You mentioned electronic medical record systems earlier. What are some of the issues in that arm of the molecular pathology arena?
There is a large project called eMERGE to look at getting genomic data into EHRs. I think the challenge there is going to be figuring out what is going to get stored in the EHR. I fall into the camp of 'storing FASTQ files and raw sequence data in an EHR is not terribly helpful.' But clinically significant variants or unknown variants need to be in the EHR because as we learn more about what variants mean, it is helpful to have that information on record, in case a patient's status needs to change. [Also], because these variants can have huge therapeutic implications for patients … having [them] in an EHR in a discrete manner will enable us to start writing drug-genome check rules which don't currently exist in any EHR that I'm aware of.
Right now, there are no standards for what goes into an EHR. The HL7 genomics working group is trying to address some of this.
How will having a new subdivision affect future AMP meetings? Can we expect to see more talks, posters, and other activities around informatics?
I think there will be more informatics-targeted presentations and talks. The other advantage of the subdivision is we will also have our own area for people to submit abstracts. Previously, those were all submitted under technical topics which really kind of encompasses a very broad range. We do have some work to do with that because informatics is often combined with whatever area of genomics, medicine, or pathology that you are practicing in. So if it's an infectious diseases informatics [application], we have some work to do to figure out should it go into an infectious disease category or should it go into the informatics bucket as far as the abstract presentations go. I think one of the things we are going to try to do is not just say this is strictly an informatics talk, we want to have talks that really bring informatics home to people and put it into a realm that they can understand.
So the next AMP meeting is roughly 12 months away. What do you hope to accomplish between now and then?

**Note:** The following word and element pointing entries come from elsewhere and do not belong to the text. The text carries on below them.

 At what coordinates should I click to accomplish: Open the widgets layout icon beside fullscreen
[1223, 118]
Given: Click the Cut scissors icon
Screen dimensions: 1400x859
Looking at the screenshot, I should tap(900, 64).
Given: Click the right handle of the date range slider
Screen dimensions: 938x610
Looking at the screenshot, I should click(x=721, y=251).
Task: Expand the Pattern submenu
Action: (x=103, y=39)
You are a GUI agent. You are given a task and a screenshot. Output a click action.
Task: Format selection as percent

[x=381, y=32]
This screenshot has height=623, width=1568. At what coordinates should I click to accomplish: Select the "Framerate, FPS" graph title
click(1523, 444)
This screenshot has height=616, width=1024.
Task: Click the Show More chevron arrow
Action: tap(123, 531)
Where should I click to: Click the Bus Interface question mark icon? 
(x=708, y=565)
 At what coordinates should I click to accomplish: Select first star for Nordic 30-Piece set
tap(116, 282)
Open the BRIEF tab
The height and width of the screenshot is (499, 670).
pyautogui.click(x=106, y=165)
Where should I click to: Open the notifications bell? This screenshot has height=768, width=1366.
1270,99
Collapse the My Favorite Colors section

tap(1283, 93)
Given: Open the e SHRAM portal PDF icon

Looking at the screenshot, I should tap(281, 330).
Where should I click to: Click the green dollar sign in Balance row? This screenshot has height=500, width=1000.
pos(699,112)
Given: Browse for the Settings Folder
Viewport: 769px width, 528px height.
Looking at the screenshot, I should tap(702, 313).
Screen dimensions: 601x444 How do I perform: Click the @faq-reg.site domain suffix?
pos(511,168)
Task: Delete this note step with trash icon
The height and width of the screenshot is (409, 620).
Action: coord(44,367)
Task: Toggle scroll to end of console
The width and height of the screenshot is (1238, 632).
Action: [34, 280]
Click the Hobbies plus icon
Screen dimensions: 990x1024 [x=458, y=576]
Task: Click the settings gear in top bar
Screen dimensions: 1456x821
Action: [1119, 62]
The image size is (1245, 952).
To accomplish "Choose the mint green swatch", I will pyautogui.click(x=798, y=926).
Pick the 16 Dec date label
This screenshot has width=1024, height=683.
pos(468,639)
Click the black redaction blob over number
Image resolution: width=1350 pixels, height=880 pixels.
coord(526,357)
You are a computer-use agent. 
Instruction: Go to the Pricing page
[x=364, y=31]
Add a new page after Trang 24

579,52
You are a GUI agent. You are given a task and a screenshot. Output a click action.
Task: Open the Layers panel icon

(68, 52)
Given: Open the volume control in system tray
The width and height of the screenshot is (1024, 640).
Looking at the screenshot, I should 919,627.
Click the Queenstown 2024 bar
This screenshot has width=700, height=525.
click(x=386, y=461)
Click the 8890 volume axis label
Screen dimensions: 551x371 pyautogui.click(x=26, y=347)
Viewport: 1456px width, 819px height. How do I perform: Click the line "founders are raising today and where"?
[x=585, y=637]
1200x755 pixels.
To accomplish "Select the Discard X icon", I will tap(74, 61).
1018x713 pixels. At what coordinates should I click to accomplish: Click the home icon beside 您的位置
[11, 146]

We have to get appropriate people assigned to all of the individual committees of AMP where we need to have representation. I will be representing the division at the board level. We need to help develop the content for next year's program, we have to define the ground rules for how abstracts are going to be submitted. AMP has a process for getting white papers and clinical practice guidelines through the organization, so we are going to be working with the AMP leadership to do that. Also, [the] informatics subdivision needs to communicate with other [AMP] subdivisions and figure out how we can support their efforts as well.